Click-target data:
══════════
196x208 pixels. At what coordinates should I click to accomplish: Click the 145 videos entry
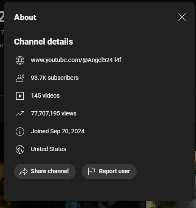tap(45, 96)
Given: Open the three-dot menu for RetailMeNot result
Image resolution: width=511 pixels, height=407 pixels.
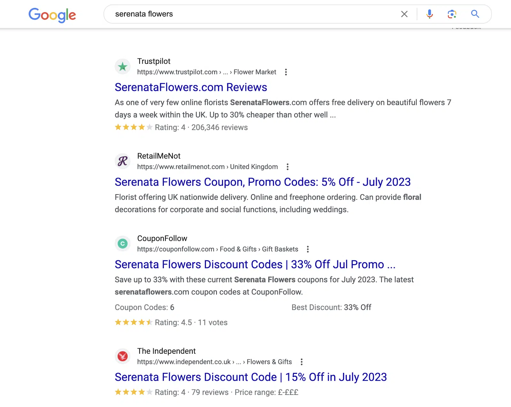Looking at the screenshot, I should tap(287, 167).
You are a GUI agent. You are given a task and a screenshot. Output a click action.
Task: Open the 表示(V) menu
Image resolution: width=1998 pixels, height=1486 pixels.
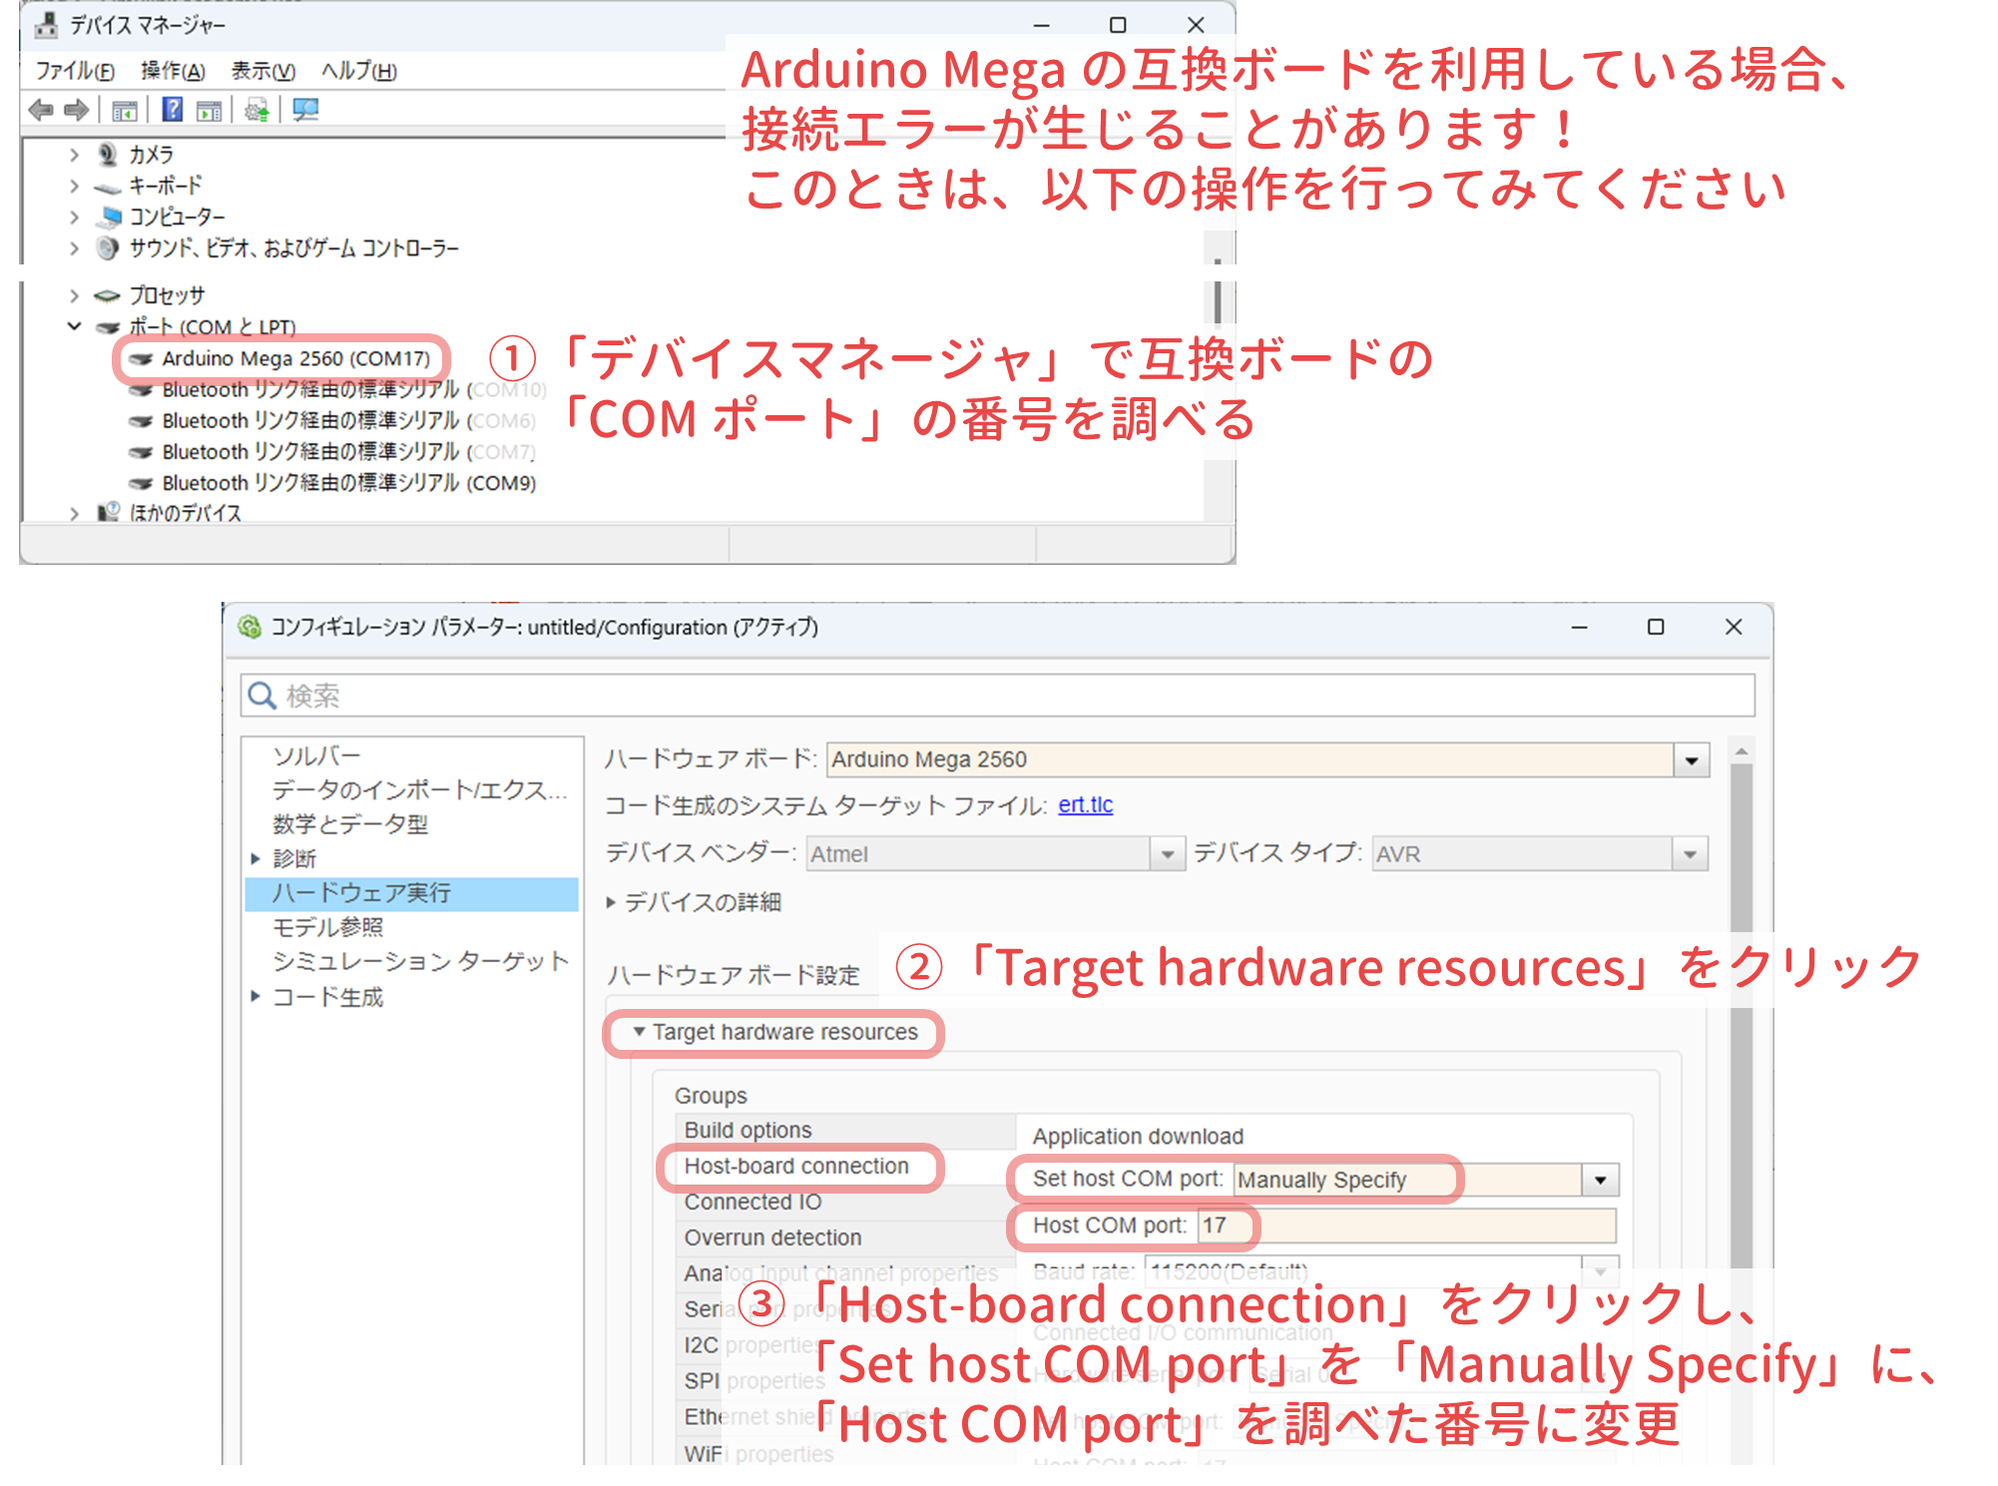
══════════
Goal: Rewrite the data above with every "Image resolution" changed to "Screenshot size" and nothing else altered. Leave the pictures out.

Response to this task:
196x208 pixels. At what coordinates should I click to accomplish: Click the 145 videos entry
tap(45, 96)
Given: Open the three-dot menu for RetailMeNot result
Screenshot size: width=511 pixels, height=407 pixels.
Looking at the screenshot, I should tap(287, 167).
You are a GUI agent. You are given a task and a screenshot. Output a click action.
Task: Open the 表示(V) menu
Screenshot size: width=1998 pixels, height=1486 pixels.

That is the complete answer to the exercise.